WHAT THIS TASK INVOLVES
Only the lines from the one that contains "Click the 전체 내려받기 Excel icon" through the end of the entries, both included, should be transcribed, exactly and without pictures.

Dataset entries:
········

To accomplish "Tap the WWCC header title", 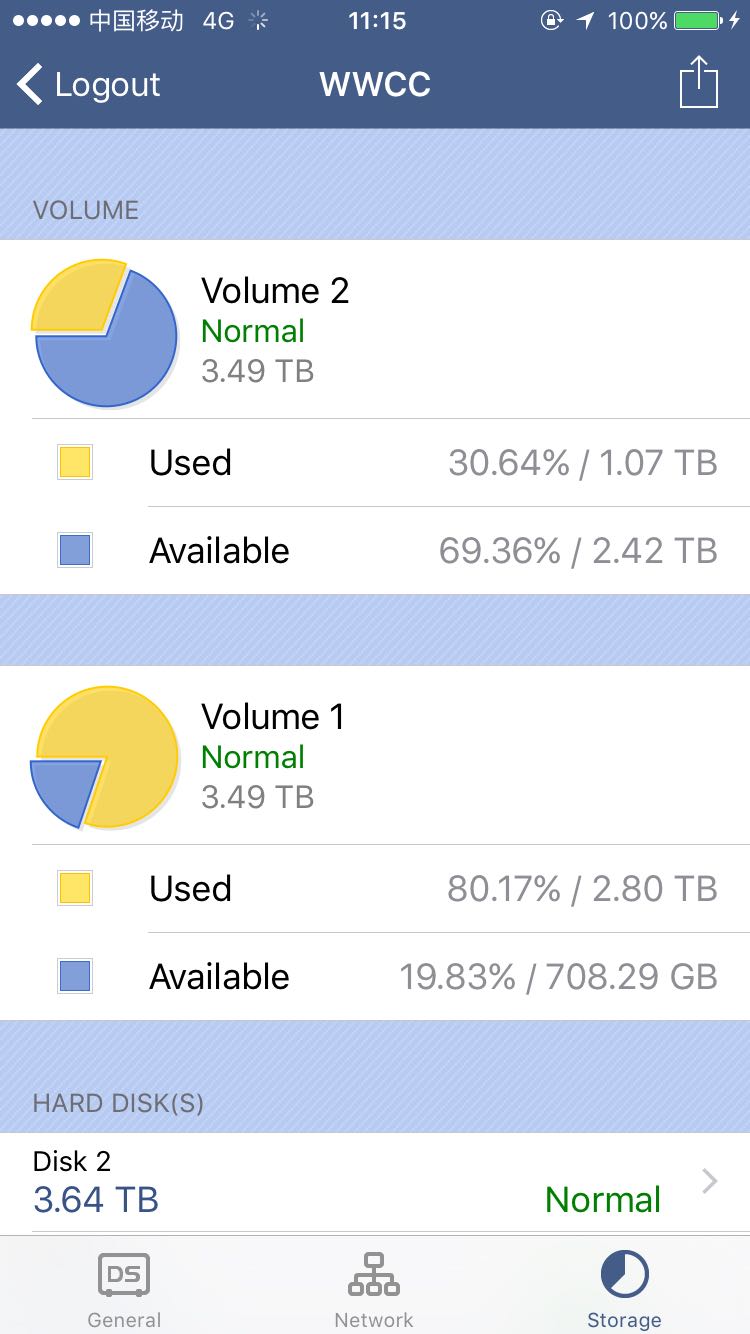I will [x=375, y=85].
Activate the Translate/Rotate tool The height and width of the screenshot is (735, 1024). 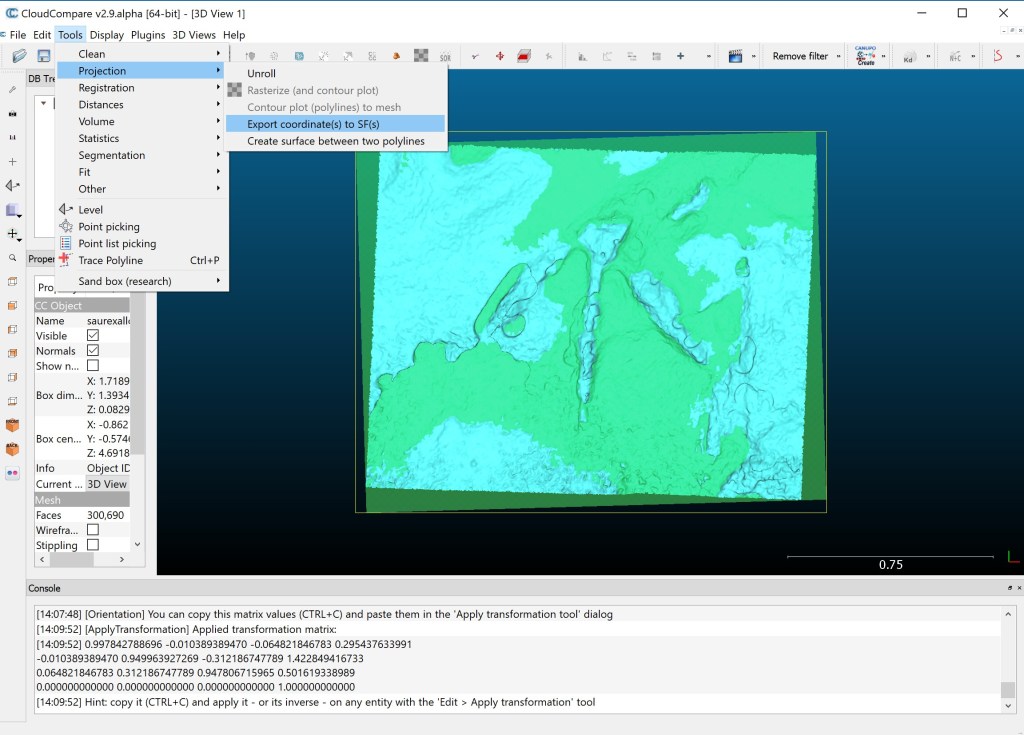pos(498,56)
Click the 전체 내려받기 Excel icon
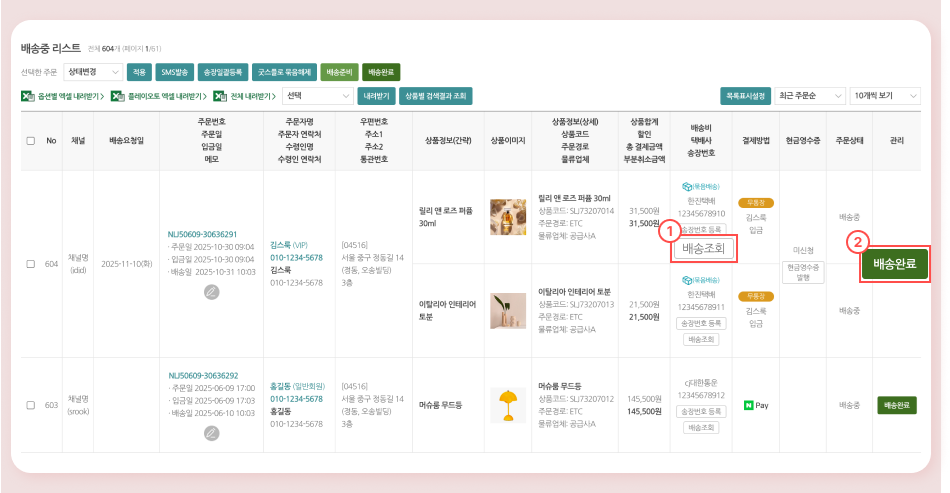Screen dimensions: 950x493 point(221,96)
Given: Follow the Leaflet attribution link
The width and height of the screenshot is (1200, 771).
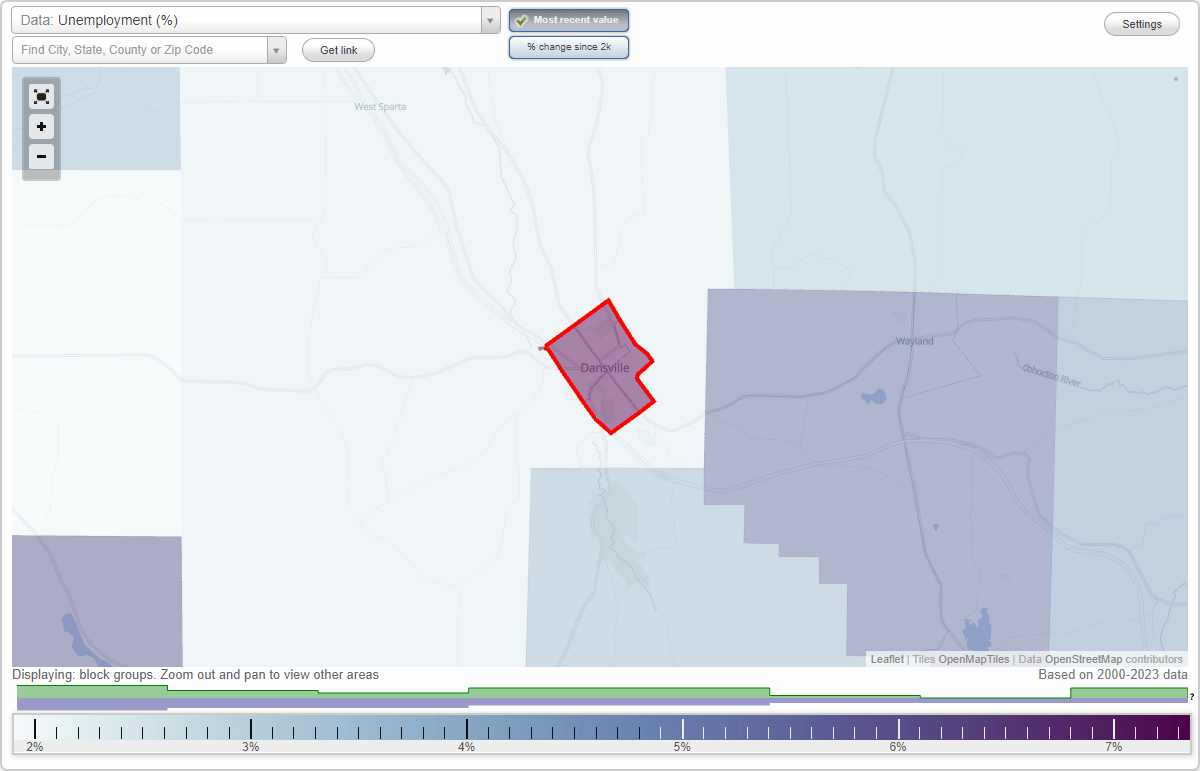Looking at the screenshot, I should (x=886, y=659).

········

YOUR RESPONSE
Click the 전체 내려받기 Excel icon
Screen dimensions: 950x493 point(221,96)
Given: Follow the Leaflet attribution link
The width and height of the screenshot is (1200, 771).
Looking at the screenshot, I should (x=886, y=659).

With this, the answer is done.